Journal of Clinical Oncology ; 39(15 SUPPL), 2021.
Article in English | EMBASE | ID: covidwho-1339251

ABSTRACT

Background: The COVID-19 pandemic has caused shifts in terms of cancer management, but the impact of this has not been wellelucidated in a contemporary cohort of patients in clinical practice in the US. We hypothesized that closure of operating rooms would increase the use of neoadjuvant therapy (NT) during the early pandemic period. Methods: The nationwide Flatiron Health database is a longitudinal electronic health record (EHR)- derived database, comprising de-identified, patient-level structured and unstructured data, curated via technology-enabled abstraction. These data originated from approximately 280 cancer clinics. We compared patients diagnosed with non-metastatic breast cancer during the early pandemic period (March 1 - June 30, 2020;group 1) with those diagnosed in the four month period prior (November 1, 2019 - February 29, 2020;group 2) and those diagnosed during the same period one year earlier (March 1 - June 30, 2019;group 3).
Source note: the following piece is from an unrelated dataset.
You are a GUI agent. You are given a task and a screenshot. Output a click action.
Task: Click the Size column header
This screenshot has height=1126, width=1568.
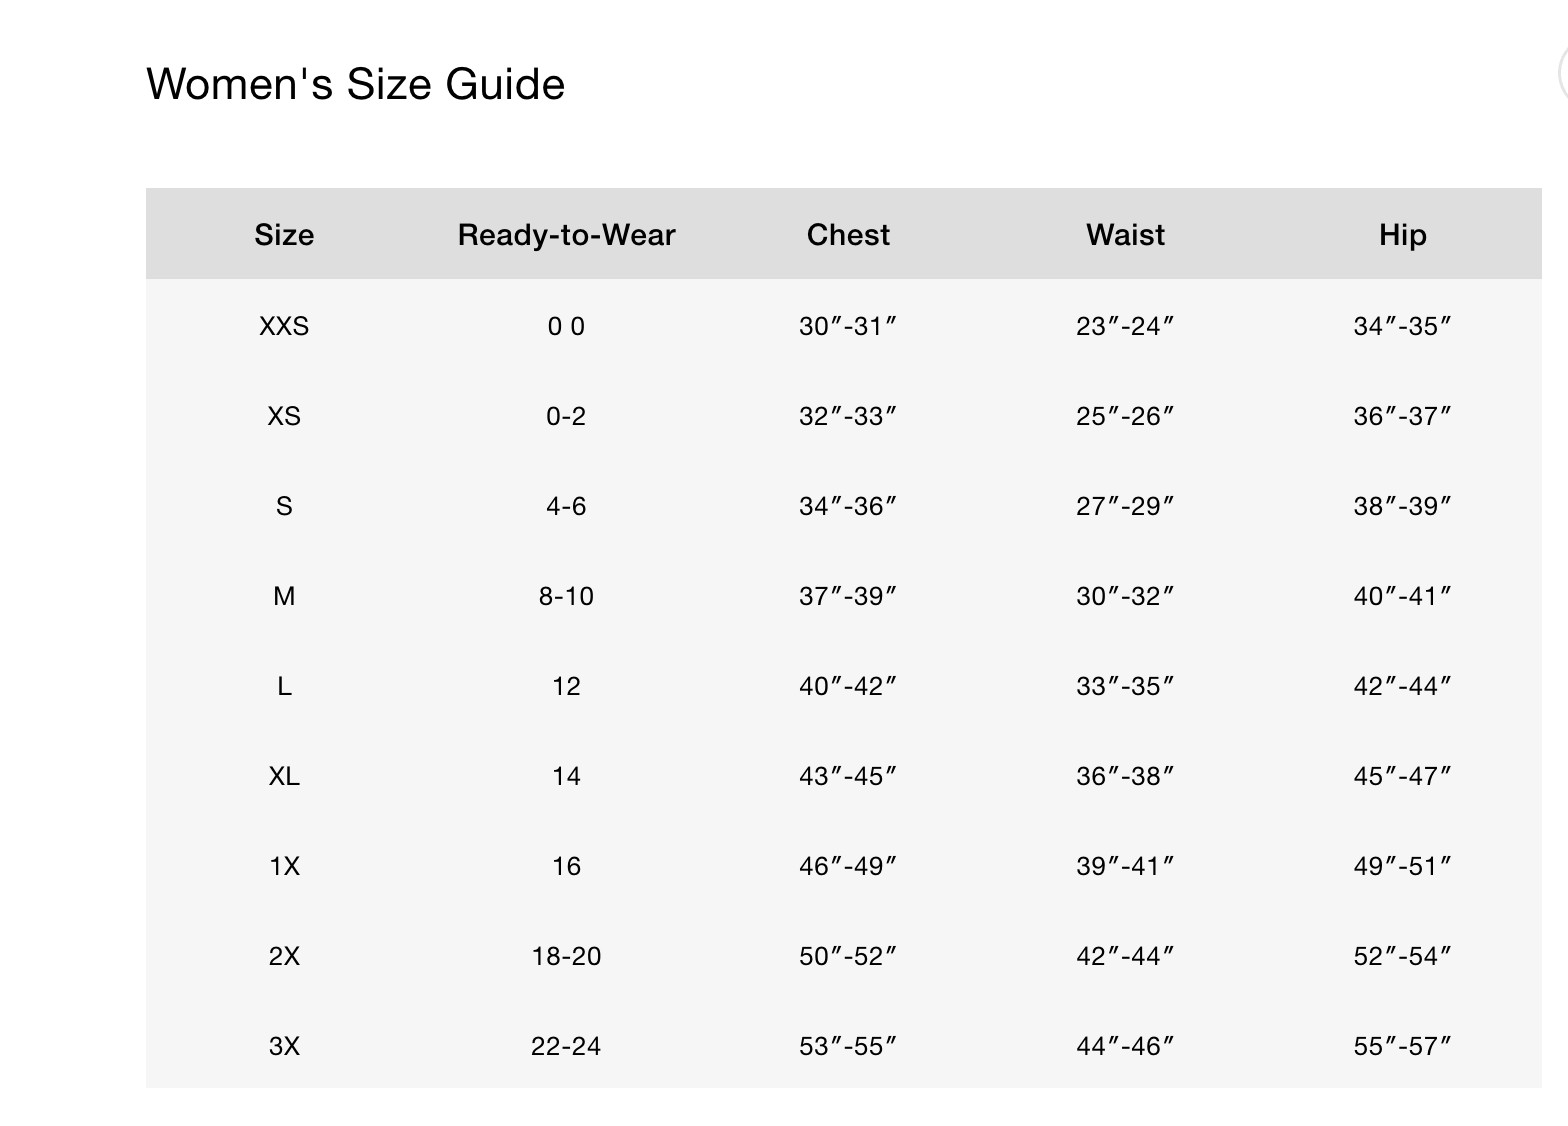click(x=284, y=235)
Results: There were 174 patients in group 1, 277 in group 2, and 348 in group 3. Overall, 591 (74.1%) were ER/PR+HER2-, 100 (12.6%) were HER2+, and 106 (13.3%) were triple negative (TN). Patients in the three groups were equally likely to be ER/PR+HER2- (75.3% vs. 72.2% vs. 74.9%, p = 0.68), HER2+ (12.1% vs. 14.9% vs. 11%, p = 0.33), TN (12.6% vs. 12.7% vs. 14.2%, p = 0.83) and to be high risk by genomic testing (either Oncotype Dx or Mammaprint;p = 0.72). While there was no difference in the clinical stage (p = 0.36) nor patient age at diagnosis (p = 0.76) across the three groups, patients diagnosed during the early pandemic (group 1) were more likely to receive NT compared to those diagnosed one year earlier (group 3);28.7% vs 16.4%, p < 0.01 (see table). The use of NT differed between the three groups in the ER/PR+her2- (p < 0.01) and her2+ patients (p = 0.05), but not in the TN patients (p = 0.61). There was no difference in the use of NT overall during the pandemic by geographic state (p = 0.32) nor practice setting (p = 0.23);NT was also similar by geographic state and practice setting when considering the ER/PR+HER2-, HER2+, and TNBC subsets. Conclusions: Despite similar clinicopathologic features as earlier time periods, there was an increased use of NT during the early pandemic when compared to the same period in the prior year. This was seen particularly in the ER/PR+HER2- group, suggesting an increased use of neoadjuvant endocrine therapy.